Item 7.01. Regulation FD Disclosure.

On February 26, 2021, Berry Global Group, Inc. ("Berry"), via one of its indirect, wholly owned subsidiaries, commenced an offering of first priority senior secured notes due 2026 (the "New Notes"). The New Notes would be an additional issuance of the 1.57% First Priority Senior Secured Notes due 2026 issued pursuant to the indenture dated December 22, 2020 (the "Existing Notes") and would be consolidated with and form a single series with the Existing Notes. The New Notes offered would have the same terms as the Existing Notes, other than the settlement date and offering price. The offering is subject to market and other conditions. The New Notes will be offered only to persons reasonably believed to be qualified institutional buyers in reliance on Rule 144A under the Securities Act of 1933, as amended (the "Securities Act"), and outside the United States, only to non-U.S. investors pursuant to Regulation S. The New Notes have not been registered under the Securities Act or any state or other securities laws and may not be offered or sold in the United States absent an effective registration statement or an applicable exemption from registration requirements or a transaction not subject to the registration requirements of the Securities Act or any state or other securities laws. This report shall not constitute an offer to sell or the solicitation of an offer to buy, nor shall there be any sale of the New Notes in any state in which such offer, solicitation or sale would be unlawful prior to registration or qualification under the securities laws of any such state.

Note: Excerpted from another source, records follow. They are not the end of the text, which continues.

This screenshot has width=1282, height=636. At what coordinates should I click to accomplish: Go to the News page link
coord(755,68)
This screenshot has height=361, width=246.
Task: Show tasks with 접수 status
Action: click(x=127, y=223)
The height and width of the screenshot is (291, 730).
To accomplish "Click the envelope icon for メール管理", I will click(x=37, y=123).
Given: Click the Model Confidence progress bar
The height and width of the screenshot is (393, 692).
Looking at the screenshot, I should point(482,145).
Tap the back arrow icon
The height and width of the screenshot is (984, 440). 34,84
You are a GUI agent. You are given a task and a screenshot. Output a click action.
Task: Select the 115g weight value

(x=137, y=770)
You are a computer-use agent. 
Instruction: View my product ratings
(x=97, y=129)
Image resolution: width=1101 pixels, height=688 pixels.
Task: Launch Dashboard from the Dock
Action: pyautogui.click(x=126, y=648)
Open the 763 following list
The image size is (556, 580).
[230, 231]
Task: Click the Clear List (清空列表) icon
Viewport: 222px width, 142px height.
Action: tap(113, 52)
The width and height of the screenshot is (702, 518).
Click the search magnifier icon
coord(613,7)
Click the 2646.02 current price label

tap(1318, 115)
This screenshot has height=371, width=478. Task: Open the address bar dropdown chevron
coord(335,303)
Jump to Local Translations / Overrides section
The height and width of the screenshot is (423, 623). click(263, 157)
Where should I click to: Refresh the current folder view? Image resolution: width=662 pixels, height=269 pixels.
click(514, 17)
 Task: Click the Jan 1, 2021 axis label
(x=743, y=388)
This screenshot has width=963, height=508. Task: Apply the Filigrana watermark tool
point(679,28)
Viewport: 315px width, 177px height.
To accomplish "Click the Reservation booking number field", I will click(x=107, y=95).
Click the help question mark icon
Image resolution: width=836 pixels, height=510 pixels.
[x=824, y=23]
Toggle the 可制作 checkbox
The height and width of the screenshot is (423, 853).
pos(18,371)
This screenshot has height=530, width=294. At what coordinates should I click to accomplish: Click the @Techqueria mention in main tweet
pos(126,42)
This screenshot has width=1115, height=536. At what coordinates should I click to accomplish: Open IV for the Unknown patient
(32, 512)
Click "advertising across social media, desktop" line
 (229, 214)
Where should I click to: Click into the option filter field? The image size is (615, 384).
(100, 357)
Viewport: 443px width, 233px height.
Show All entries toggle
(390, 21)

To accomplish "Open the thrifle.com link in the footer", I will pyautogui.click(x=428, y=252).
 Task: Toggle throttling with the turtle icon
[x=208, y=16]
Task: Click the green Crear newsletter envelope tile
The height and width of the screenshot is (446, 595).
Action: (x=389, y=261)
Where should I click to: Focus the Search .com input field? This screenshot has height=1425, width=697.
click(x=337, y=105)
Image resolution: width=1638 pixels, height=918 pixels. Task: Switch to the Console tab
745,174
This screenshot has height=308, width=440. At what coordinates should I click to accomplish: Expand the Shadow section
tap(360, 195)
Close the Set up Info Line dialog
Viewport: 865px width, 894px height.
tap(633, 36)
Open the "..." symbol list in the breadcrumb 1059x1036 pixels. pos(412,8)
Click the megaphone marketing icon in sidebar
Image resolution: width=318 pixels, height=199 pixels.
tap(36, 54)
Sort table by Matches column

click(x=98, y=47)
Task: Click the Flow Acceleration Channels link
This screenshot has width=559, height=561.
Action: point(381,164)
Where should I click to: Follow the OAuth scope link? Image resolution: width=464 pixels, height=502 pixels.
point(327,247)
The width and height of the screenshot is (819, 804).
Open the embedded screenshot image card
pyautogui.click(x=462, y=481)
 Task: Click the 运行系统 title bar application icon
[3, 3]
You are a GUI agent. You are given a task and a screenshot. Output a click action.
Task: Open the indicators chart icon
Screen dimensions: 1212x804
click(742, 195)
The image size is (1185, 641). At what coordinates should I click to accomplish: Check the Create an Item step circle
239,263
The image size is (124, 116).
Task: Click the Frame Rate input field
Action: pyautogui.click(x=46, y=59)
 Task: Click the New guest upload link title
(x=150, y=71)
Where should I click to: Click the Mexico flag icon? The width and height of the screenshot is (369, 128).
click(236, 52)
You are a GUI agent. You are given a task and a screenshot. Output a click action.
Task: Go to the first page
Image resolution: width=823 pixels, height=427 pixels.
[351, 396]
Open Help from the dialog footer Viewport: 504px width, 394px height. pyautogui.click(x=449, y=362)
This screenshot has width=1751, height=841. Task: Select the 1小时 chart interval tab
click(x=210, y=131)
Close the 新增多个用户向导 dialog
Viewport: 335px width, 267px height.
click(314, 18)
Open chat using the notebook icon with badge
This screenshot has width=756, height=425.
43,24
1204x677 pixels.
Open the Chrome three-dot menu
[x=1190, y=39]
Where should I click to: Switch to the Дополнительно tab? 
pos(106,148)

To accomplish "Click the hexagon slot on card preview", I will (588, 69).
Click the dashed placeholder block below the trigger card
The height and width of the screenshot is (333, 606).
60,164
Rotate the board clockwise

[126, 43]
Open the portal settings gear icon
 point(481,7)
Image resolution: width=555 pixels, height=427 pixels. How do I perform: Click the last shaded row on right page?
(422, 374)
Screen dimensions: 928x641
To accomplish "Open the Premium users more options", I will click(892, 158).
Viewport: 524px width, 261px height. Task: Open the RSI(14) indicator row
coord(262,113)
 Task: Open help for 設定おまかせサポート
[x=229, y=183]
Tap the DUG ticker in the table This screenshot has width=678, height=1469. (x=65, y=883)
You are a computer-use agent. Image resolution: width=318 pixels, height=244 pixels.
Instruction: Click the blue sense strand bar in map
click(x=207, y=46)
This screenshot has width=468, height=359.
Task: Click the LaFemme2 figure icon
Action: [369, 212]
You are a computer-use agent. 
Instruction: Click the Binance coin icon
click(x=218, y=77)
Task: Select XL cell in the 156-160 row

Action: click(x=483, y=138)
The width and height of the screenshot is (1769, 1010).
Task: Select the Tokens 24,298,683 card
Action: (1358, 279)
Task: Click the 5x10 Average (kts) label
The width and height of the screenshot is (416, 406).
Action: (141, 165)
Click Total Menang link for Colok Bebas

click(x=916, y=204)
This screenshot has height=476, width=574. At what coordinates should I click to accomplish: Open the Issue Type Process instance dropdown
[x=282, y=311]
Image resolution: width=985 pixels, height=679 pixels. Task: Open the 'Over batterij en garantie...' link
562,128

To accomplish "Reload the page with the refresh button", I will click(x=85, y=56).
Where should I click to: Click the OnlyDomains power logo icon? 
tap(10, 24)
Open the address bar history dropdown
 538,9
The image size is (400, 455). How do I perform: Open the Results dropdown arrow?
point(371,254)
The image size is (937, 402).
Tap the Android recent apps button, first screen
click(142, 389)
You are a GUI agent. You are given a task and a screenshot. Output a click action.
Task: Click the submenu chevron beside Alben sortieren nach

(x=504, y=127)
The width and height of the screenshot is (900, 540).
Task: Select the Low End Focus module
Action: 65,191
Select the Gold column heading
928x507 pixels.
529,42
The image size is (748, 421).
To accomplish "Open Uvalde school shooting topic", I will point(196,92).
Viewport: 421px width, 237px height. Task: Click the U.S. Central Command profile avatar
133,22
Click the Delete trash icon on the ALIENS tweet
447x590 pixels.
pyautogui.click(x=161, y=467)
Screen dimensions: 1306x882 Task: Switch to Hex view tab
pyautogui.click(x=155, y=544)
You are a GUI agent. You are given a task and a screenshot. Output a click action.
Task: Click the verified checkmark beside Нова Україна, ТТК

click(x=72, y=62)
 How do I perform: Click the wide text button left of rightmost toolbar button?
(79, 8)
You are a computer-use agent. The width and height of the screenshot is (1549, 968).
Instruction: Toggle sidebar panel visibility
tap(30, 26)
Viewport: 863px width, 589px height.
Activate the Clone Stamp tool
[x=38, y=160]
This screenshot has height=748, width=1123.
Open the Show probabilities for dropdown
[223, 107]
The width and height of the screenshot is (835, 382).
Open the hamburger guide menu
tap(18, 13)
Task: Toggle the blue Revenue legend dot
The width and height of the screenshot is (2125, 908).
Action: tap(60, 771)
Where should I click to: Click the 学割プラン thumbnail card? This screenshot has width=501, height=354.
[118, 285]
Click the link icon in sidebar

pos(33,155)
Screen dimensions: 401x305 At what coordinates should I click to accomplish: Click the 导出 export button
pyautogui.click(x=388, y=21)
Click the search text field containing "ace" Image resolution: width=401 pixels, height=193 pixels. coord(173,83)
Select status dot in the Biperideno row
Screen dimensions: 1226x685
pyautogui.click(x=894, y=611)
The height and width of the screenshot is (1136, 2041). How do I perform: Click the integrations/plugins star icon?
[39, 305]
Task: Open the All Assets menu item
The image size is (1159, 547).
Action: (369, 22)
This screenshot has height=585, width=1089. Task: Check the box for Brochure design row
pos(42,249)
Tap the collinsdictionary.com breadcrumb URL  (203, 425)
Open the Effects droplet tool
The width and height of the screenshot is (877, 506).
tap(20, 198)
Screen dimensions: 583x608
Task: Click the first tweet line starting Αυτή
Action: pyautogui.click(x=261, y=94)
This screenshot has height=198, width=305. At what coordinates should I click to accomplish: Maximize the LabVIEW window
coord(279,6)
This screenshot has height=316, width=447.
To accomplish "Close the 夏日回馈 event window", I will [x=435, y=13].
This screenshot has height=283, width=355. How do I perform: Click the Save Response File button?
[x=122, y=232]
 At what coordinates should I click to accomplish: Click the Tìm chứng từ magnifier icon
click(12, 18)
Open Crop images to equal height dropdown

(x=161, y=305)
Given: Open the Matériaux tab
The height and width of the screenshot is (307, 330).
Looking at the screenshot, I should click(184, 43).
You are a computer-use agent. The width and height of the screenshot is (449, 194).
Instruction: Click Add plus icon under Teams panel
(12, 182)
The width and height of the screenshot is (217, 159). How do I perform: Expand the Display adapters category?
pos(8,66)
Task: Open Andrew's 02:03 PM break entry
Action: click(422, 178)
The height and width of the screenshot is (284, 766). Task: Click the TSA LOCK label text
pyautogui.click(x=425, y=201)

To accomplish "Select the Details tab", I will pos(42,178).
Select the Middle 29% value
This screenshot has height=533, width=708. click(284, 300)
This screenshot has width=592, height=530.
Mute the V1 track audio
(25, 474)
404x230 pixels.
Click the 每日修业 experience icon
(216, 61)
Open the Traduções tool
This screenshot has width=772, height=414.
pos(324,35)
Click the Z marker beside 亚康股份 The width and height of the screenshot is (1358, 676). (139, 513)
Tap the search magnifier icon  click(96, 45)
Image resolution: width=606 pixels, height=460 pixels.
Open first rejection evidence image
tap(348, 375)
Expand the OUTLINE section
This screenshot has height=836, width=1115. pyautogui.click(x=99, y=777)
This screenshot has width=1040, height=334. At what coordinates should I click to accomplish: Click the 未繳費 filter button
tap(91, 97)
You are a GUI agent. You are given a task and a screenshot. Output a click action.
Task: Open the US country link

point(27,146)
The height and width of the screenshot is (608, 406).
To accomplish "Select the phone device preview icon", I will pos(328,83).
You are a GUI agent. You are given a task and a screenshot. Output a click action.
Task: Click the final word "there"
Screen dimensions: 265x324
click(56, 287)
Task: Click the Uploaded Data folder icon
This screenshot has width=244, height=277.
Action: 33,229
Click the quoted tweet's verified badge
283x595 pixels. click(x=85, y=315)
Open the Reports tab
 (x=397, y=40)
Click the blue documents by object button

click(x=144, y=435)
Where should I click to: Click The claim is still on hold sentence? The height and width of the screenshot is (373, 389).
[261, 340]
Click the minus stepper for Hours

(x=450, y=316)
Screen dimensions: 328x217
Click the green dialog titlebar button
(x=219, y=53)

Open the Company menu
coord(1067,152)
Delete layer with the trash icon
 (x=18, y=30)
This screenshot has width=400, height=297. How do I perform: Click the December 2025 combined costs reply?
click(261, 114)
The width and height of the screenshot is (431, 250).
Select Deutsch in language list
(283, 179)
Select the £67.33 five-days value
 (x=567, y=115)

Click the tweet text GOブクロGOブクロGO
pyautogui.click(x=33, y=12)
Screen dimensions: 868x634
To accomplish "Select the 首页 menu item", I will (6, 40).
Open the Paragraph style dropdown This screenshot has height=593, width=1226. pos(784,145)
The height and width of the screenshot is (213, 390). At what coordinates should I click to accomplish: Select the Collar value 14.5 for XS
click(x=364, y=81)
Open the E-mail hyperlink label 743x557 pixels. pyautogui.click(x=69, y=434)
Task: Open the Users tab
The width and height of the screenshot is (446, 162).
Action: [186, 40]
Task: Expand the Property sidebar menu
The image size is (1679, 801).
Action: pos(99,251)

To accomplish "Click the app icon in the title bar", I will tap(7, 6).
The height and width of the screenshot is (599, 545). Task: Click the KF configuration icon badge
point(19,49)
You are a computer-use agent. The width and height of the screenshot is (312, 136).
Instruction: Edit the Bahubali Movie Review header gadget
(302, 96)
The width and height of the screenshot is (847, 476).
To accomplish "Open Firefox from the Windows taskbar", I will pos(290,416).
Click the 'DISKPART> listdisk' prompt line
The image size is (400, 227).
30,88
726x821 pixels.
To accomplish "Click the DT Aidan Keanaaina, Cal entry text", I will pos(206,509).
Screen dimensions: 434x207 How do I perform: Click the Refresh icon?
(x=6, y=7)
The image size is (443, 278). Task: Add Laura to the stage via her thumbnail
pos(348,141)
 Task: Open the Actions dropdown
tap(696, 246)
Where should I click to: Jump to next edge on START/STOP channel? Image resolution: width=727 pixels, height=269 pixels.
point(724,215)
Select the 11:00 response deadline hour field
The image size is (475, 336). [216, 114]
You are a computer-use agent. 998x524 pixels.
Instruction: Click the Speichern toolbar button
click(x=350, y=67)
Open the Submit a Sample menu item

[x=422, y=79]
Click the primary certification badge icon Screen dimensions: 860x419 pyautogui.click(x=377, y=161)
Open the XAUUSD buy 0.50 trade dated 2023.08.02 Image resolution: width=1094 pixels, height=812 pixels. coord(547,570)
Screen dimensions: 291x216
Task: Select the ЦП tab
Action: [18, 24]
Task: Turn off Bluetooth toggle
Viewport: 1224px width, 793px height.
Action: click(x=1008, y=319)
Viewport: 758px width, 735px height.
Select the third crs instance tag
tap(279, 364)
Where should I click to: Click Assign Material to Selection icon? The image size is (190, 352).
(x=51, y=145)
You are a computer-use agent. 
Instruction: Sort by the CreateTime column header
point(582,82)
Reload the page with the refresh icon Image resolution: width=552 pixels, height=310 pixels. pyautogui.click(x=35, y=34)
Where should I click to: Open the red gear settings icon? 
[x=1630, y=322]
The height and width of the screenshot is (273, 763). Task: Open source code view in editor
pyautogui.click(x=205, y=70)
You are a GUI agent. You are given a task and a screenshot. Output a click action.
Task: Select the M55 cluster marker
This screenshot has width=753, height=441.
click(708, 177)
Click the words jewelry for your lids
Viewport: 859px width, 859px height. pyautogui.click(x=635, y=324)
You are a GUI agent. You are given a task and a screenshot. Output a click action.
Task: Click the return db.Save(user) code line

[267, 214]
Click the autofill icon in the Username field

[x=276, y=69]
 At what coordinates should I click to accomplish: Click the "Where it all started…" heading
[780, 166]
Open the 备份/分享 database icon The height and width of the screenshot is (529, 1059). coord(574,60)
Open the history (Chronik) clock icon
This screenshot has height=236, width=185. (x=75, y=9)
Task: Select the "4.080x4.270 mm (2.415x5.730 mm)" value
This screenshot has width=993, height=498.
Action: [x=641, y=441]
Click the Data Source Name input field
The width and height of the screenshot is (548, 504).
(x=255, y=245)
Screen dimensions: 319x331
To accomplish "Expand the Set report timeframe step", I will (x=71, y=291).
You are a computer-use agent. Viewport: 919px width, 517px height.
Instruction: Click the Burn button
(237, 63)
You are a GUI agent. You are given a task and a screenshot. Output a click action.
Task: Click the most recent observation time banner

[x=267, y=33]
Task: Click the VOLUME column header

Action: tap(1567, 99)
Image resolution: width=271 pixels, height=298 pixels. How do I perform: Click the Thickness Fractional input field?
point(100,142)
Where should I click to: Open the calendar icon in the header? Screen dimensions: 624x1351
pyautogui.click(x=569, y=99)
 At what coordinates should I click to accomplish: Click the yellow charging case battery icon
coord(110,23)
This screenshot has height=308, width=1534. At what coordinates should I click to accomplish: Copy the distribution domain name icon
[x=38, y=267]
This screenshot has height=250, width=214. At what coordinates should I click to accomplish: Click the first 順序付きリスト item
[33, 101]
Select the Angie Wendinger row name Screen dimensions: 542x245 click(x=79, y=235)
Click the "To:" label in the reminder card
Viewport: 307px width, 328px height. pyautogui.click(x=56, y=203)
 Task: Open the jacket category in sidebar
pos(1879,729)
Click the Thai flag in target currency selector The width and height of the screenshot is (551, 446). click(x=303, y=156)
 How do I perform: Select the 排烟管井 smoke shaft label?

Berry is disclosing under Item 7.01 of this Current Report on Form 8-K the information included as Exhibit 99.2, which information is incorporated by reference herein. This information, which has not been previously reported, is excerpted from a preliminary offering memorandum that is being disseminated in connection with the offering described above. The information in this Current Report on Form 8-K, including Exhibit 99.2, is being furnished and shall not be deemed "filed" for the purposes of Section 18 of the Securities Exchange Act of 1934, as amended, or otherwise subject to the liabilities of that section, and shall not be incorporated by reference into any filing under the Securities Exchange Act of 1934 or the Securities Act, as amended, except as expressly set forth by specific reference in such a filing.




Item 9.01.  Financial Statements and Exhibits.



(d) Exhibits.



 Exhibit
Number                                      Description
  99.1       Press Release dated February 26, 2021.
  99.2       Excerpts from Preliminary Offering Memorandum dated February 26, 2021.
104        Cover Page Interactive Data File (embedded within the Inline XBRL document).